Given problem: Starting at the line that contains "The image size" and ending at the last line of the records, copy out those lines exactly, leaving out the pictures.
___ Material for the task ___
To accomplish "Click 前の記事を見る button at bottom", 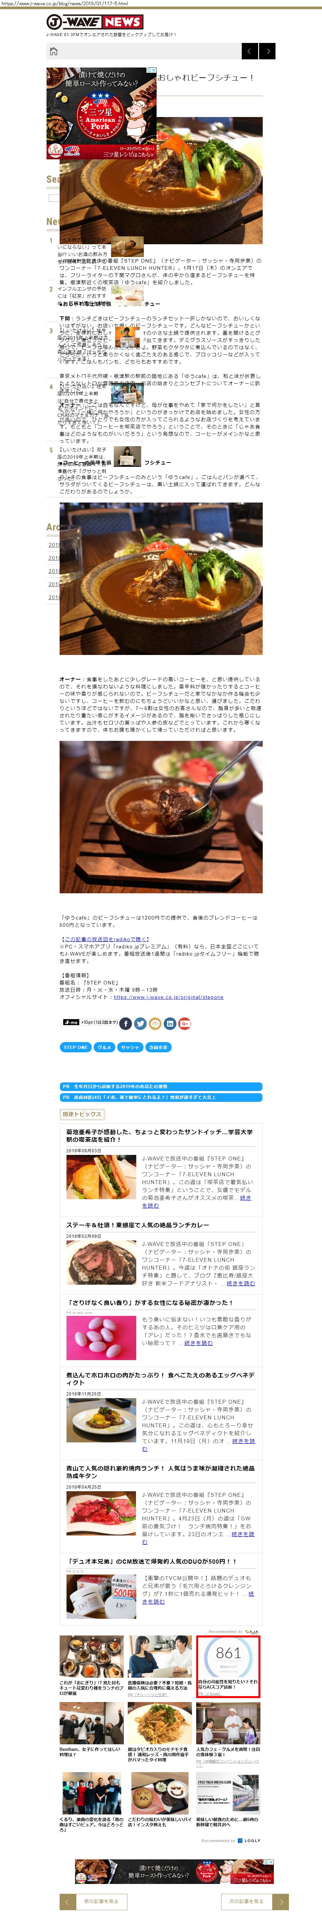I will pyautogui.click(x=93, y=1901).
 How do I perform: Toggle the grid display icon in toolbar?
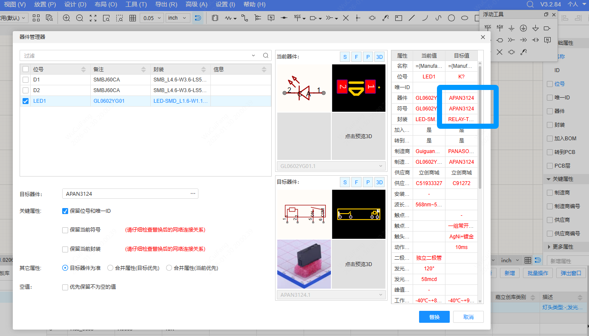[x=133, y=18]
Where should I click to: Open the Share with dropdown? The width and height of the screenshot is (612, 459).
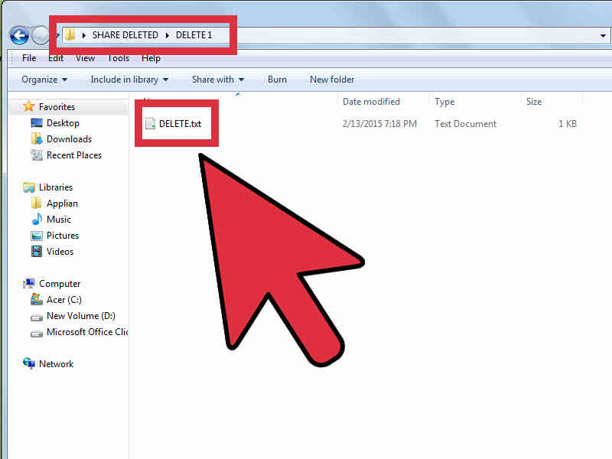(217, 79)
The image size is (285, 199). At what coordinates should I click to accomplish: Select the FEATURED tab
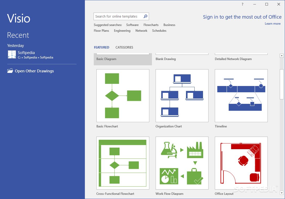[x=102, y=47]
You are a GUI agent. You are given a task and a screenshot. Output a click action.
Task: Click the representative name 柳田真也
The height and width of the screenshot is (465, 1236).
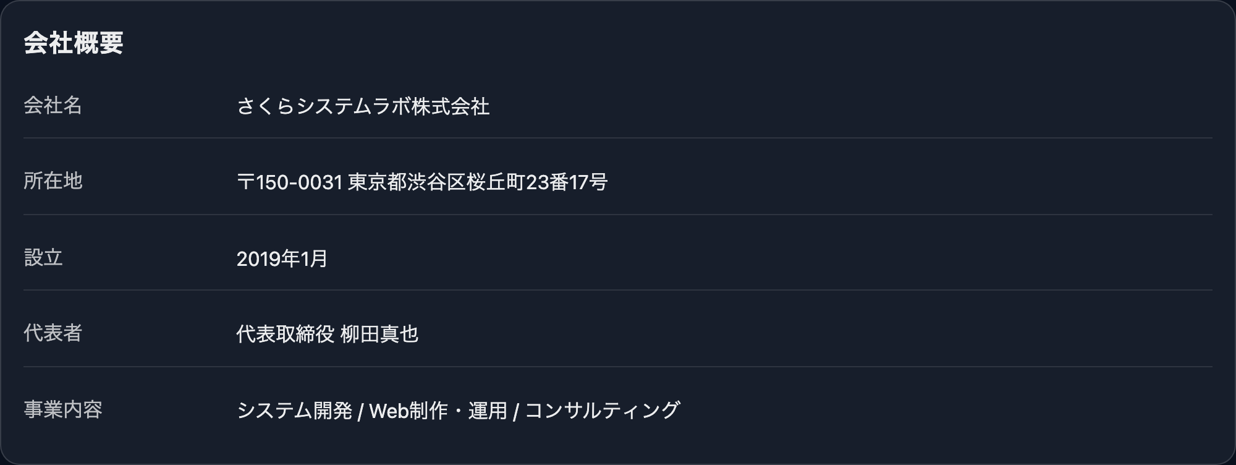[x=379, y=335]
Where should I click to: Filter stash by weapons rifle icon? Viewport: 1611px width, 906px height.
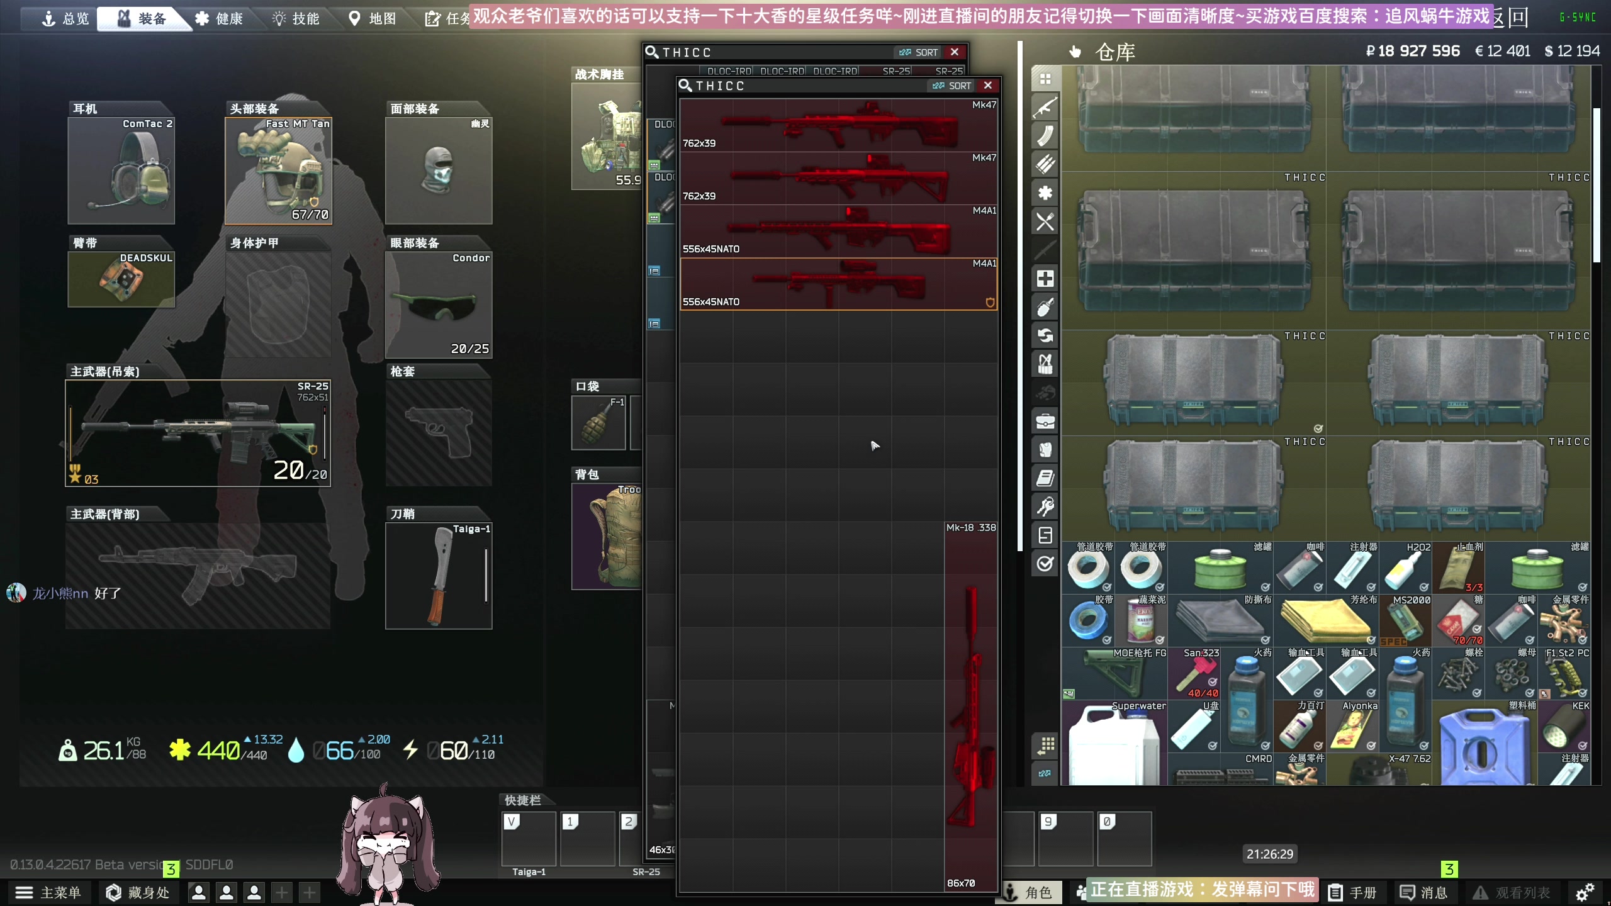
___
Finished exercise:
The image size is (285, 199). At what coordinates should I click to accomplish: Select the FEATURED tab
[x=102, y=47]
You are a GUI agent. You are given a task and a screenshot. Output a click action.
Task: Click the representative name 柳田真也
The height and width of the screenshot is (465, 1236).
[x=379, y=335]
Where should I click to: Filter stash by weapons rifle icon? Viewport: 1611px width, 906px height.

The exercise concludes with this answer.